Due to server ODMs’ higher-than-expected inventory of server barebones in 3Q20, additional server orders from the ODMs’ clients came to a screeching halt, therefore resulting in a QoQ decrease in overall server orders for the quarter, according to TrendForce’s latest investigations. As ODMs gradually destock their inventories of server barebones in 4Q20, data center operators are expected to step up their server procurement activities as well, albeit to a far lesser extent than 2Q20. However, given the excess inventory of server barebones, one to two quarters are needed to correct this situation, meaning ODMs will be unlikely to restart their procurement of server DRAM and server components until late 2020 or early 2021. In light of the fact that server manufacturers still hold a relatively high inventory of server DRAM, TrendForce is now forecasting a 13-18% QoQ decline in server DRAM prices for 4Q20.
Momentum of ODM server shipment is expected to slightly improve in 4Q20, though shipment still falls short of 2Q20 figures
TrendForce’s demand analysis indicates that enterprises have massively cut down on their server procurement in light of market uncertainties brought about by the COVID-19 pandemic. Most of these enterprises have also transitioned their infrastructure spending from CAPEX to OPEX, in turn suspending some of their existing server orders.
Despite the recovery of labor back to normal levels at overseas ODM assembly sites at the end of June, server barebones production and server set (whole server) shipments for 3Q20 are expected to decline by 10% QoQ and 4.9% QoQ, respectively, thus falling short of previous forecasts. Looking ahead to the fourth quarter, the shipment performance of server barebones is expected to benefit somewhat from data centers’ procurement efforts, while ODMs gradually destock their inventory of server barebones, but the resultant QoQ growth of server shipment in 4Q20 is projected to be lower than 2Q20 figures.
Huawei’s server DRAM procurement ahead of time is unable to reverse the downswing of server DRAM prices, which is expected to further decline in 4Q20
DRAM suppliers have been entering the server DRAM market in droves owing to the fact that server DRAM is the most profitable product category out of all DRAM offerings. As a result, the supply of server DRAM has been on a steady upswing. However, server manufacturers have been slowing down their server production since 3Q20, leading to an excess inventory of server DRAM. This, combined with their reluctance to source more server DRAM from suppliers due to an anticipated price drop, has led to an oversupply situation in the server DRAM market. On the other hand, Huawei has been very aggressive in procuring memory products during the recent two weeks as it wants to extend its component inventories as far as it can before the latest export control rules imposed by the US government come into effect after mid-September. Server DRAM modules are among the items that the Chinese technology conglomerate are stocking up on, and most of these upside orders have been directed to the major DRAM suppliers based in South Korea.
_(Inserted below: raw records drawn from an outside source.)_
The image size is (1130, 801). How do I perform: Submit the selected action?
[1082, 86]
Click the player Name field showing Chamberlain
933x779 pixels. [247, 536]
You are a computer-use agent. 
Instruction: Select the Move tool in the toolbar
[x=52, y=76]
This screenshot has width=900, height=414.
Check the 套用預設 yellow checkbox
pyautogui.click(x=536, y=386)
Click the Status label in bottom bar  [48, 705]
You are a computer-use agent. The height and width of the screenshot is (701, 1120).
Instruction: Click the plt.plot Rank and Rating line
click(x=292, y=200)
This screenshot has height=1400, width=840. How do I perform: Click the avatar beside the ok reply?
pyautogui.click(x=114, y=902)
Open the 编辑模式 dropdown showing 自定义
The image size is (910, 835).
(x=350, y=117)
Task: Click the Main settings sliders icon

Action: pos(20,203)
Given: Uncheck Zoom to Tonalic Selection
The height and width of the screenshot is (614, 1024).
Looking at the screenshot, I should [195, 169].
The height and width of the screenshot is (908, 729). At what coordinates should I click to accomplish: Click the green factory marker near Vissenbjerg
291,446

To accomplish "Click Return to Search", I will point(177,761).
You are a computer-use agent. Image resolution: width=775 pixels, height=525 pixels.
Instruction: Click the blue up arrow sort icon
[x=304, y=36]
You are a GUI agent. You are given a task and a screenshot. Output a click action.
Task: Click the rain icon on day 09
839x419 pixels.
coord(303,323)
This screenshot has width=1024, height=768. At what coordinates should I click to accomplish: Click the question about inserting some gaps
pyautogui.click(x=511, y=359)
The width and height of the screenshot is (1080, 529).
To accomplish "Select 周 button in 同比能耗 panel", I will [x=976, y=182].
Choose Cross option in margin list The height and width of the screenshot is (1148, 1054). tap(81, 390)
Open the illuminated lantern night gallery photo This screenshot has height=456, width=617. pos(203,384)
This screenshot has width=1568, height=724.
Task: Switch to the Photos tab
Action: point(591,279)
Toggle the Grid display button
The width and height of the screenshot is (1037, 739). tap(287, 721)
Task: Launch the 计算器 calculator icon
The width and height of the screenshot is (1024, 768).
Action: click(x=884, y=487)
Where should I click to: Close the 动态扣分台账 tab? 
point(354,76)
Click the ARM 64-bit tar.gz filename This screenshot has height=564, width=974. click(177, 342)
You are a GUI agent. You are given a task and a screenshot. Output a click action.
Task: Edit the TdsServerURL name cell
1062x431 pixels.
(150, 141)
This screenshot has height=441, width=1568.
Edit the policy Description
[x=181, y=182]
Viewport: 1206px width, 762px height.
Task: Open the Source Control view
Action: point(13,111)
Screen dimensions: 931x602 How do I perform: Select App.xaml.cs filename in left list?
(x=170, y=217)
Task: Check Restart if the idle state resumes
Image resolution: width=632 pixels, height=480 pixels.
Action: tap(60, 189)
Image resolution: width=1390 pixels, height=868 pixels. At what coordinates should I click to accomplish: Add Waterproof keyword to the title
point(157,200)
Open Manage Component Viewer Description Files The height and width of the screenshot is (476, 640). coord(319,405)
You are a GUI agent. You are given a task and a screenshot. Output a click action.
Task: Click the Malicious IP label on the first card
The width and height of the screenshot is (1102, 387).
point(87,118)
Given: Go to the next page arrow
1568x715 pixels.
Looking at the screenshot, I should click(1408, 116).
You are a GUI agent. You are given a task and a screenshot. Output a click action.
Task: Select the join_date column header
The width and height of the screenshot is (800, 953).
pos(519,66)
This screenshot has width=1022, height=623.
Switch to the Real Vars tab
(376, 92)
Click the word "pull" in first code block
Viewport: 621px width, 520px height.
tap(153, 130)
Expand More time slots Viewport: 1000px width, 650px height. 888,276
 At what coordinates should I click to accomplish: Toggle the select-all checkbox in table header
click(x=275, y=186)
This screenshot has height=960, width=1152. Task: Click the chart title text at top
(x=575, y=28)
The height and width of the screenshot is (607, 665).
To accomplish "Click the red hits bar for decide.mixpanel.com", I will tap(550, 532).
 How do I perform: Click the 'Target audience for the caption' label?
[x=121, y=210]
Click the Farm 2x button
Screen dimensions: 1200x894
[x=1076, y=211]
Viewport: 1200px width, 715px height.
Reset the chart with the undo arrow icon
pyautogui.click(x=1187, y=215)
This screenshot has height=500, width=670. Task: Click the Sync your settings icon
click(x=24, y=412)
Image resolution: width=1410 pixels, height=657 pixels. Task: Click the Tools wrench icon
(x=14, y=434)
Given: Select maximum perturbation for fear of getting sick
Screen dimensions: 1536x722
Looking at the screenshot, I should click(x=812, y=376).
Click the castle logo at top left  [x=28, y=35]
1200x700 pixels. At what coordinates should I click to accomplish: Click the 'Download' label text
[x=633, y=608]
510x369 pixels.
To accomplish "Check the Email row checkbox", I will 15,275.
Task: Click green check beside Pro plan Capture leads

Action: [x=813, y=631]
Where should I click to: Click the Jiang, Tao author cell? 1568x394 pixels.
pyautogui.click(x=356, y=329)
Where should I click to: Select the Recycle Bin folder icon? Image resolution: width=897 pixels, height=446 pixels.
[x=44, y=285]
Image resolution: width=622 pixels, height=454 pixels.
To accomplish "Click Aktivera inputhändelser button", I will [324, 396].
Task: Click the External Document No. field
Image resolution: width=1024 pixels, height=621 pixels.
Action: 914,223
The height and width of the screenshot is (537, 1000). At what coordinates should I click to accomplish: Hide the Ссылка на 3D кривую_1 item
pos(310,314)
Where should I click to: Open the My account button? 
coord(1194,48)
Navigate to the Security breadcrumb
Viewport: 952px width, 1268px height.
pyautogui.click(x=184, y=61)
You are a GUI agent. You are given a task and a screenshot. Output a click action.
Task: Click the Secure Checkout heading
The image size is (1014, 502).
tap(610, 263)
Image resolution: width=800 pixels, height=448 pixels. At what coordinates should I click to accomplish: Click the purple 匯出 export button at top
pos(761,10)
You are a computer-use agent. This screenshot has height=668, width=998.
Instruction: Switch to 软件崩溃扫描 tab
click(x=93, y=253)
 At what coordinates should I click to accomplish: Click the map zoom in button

Even so, the server DRAM segment is still experiencing significant oversupply, while the demand side is also affected by the fact that buyers including data centers are dealing with high inventory. Therefore, contract prices of server DRAM products continue to descent to new lows. Even though prices for 4Q20 contracts have yet to be finalized, the overall trend suggests that the decline in contract prices of 32GB server DRAM modules may likely widen to a QoQ drop of about 15% or more. In view of the market situation, TrendForce has formally widened the forecast of QoQ decline in server DRAM prices to 13-18% compared with the earlier projection of 10-15%.